On n'a vu que trop d'enfans dénaturés tremper leurs mains dans le sang de leurs pères. Mais les annales du crime fournissent peu d'exemples de pères qui aient égorgé leurs enfans. A Rome, même à Rome, qui donnait à ses citoyens un pouvoir absolu dans leurs familles, à part les fils de Brutus et celui de Manlius, pourrait-on citer beaucoup d'enfans mis à mort par leurs pères? et quand ce crime a été si rare chez un peuple qui ne le punissait pas, doit-on le présumer si facilement dans une nation dont les lois, les mœurs douces, le caractère aimant et sensible le repoussent avec horreur? La calomnie et la prévention ne sont point, il est vrai, arrêtées par de semblables considérations. Elles avaient déjà traîné l'infortuné Calas à l'échafaud dans la ville de Toulouse; elles voulurent aussi une victime, à Castres. «Il semble, écrivait Voltaire, qu'il y ait dans le Languedoc une furie infernale, amenée autrefois par les inquisiteurs, à la suite de Simon de Montfort, et que, depuis ce temps, elle secoue quelquefois son flambeau».

Pierre-Paul Sirven, établi depuis plus de vingt ans à Castres, sa patrie, y exerçait les fonctions de commissaire à terrier. Il épousa, en 1734, Toinette Léger, dont il eut trois filles.

Sirven et sa femme, nés tous deux protestans, élevèrent leurs enfans dans la même croyance; ce fut la cause de leurs infortunes.

Le 6 mars 1760, Élisabeth, leur seconde fille, disparut tout-à-coup de la maison paternelle. Qu'était-elle devenue? Le père, inquiet sur le sort de son enfant, fait d'actives recherches: il découvre enfin que, sans aucun ordre, et contre toutes les lois, on lui avait enlevé sa fille pour la conduire au couvent des dames Régentes. Sirven gémit de cet odieux arbitraire, mais il dévora son chagrin en silence.

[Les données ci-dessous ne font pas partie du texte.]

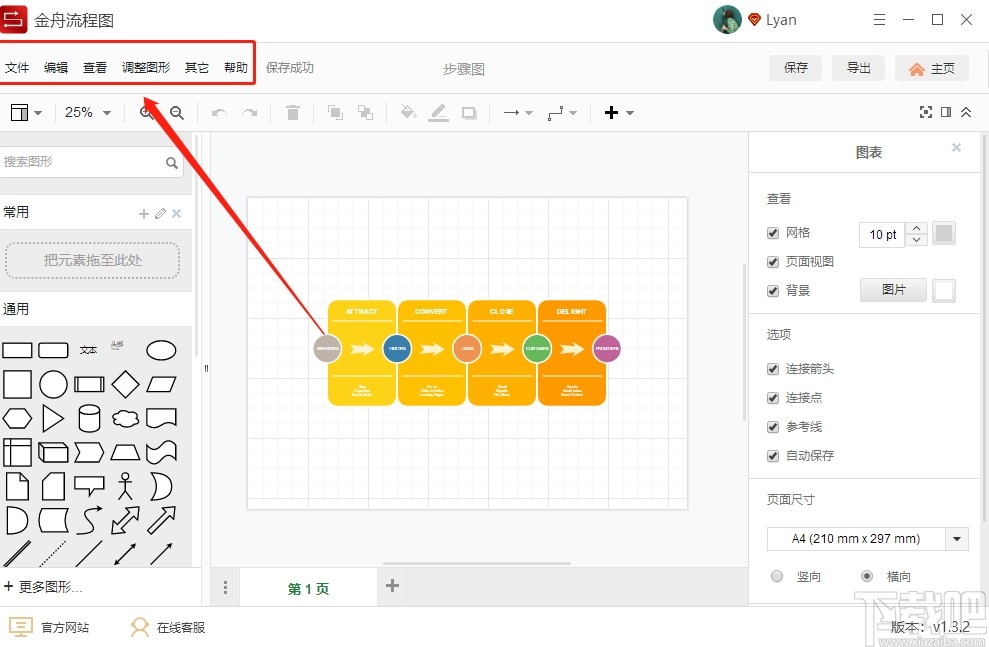Click the bring to front icon
Screen dimensions: 989x647
(x=335, y=112)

Le but de cet enlèvement était de convertir la jeune Élisabeth. On mit tout en œuvre pour y parvenir, promesses, menaces, mauvais traitemens; on ne fit que troubler sa raison et la réduire à un pitoyable état d'imbécillité et de démence. Il y avait sept mois que Sirven et sa femme pleuraient la perte de leur fille, lorsqu'on vint leur annoncer qu'elle allait leur être rendue. A cette nouvelle inespérée, soudain toute la famille est dans la joie; le père et la mère s'embrassent avec transport; ils vont donc revoir leur fille chérie. Madame Sirven bénit le ciel avec transport; car, comme dit le poète,

L'enfant que la mère préfère

Est celui qu'on veut lui ravir.

Tous ils ouvrent leurs bras pour y recevoir, pour y presser Élisabeth..... Elle arrive, la pauvre malheureuse..... Mais quel spectacle douloureux!

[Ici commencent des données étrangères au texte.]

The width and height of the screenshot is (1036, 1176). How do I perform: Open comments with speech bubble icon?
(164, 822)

C'est un spectre pâle et décharné, une pauvre insensée qui reçoit leurs caresses avec une stupide insensibilité! Le père et la mère ont le cœur brisé; les pleurs amers du désespoir succèdent aux larmes de la joie. Cependant une lueur d'espérance vient ranimer leur courage: peut-être que les soins de ses parens, les efforts de l'art pourront opérer sa guérison. Malheureux père, mère infortunée! L'état de leur fille était désespéré.

Bientôt la démence d'Élisabeth tourna en fureur; dans ces momens de crise, on l'entendait pousser des hurlemens horribles, et elle retombait dans un accablement qui ne tardait pas à être suivi de nouveaux accès de frénésie. Sirven, effrayé des dangers que courait sa fille, fut contraint, pour l'en garantir, d'avoir recours aux précautions que l'on emploie contre les insensés. Il assujétit ses bras au moyen d'un habillement étroit et qui lui ôtait la liberté d'abuser de ses mains furieuses; il fit fermer les volets de sa chambre avec un cadenas; enfin il éloigna de sa portée tout ce qui pouvait compromettre sa propre sûreté et celle des autres.

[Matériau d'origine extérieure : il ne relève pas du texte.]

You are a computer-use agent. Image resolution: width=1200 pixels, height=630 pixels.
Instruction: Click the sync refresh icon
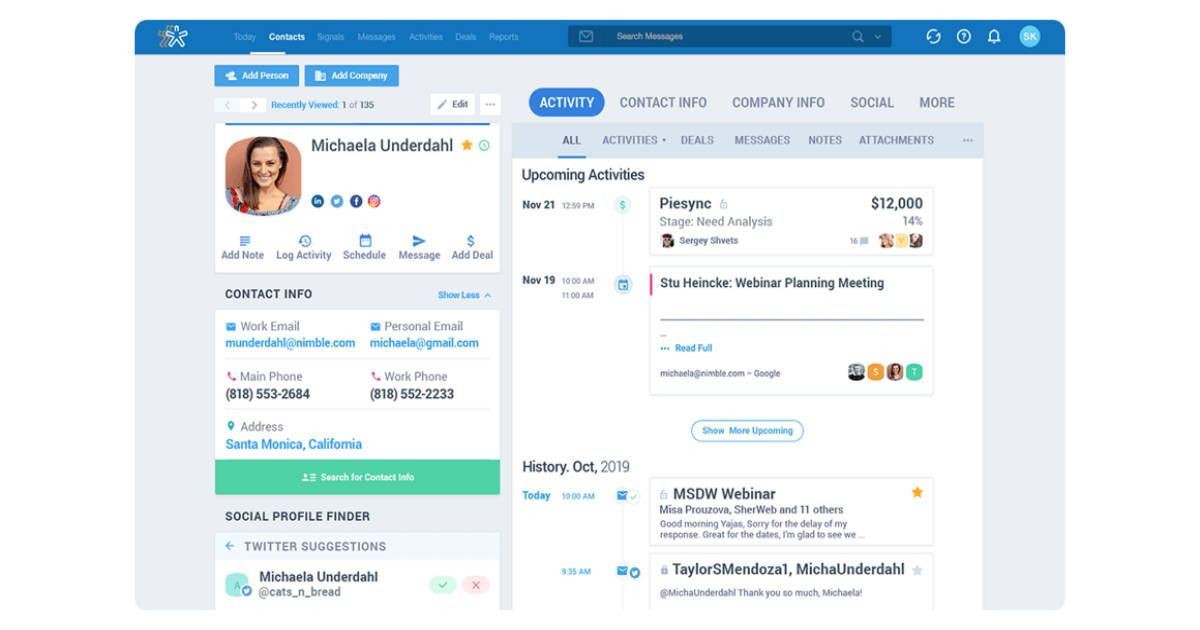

Mais bientôt la calomnie lui imputa à crime toutes ces précautions que lui inspiraient la prudence et la tendresse paternelle; on l'accusa auprès de l'intendant de la province de tenir sa fille renfermée depuis six mois, de l'avoir mise dans un sac, et de l'accabler de mauvais traitemens pour l'empêcher de se faire catholique; ces imputations tombèrent devant l'évidence, lorsque Sirven eut fait visiter sa fille par des médecins désignés par l'intendant.

La calomnie ne se rebuta pas pour cet échec; elle suscita tribulations sur tribulations à la famille. Sirven était déterminé à réduire ses calomniateurs à l'impossibilité de l'accuser désormais de s'opposer aux intentions pieuses d'Élisabeth; il prit le parti d'éloigner de sa maison cette malheureuse fille qui en troublait si cruellement le repos, et de la déposer entre les mains de l'évêque de Castres. Avant de mettre ce projet à exécution, il voulut consulter la dame d'Esperandieu, dont il faisait le terrier, et se rendit à cet effet au château d'Ayguefondes qu'habitait cette dame.

Mais pendant sa courte absence, le génie du mal conspirait sa perte dans sa maison. Au moment où Sirven se disposait à quitter le château d'Ayguefondes, tout-à-coup arrive à la hâte un exprès qui lui annonce qu'Élisabeth s'est évadée pendant la nuit, et qu'on l'a vainement cherchée.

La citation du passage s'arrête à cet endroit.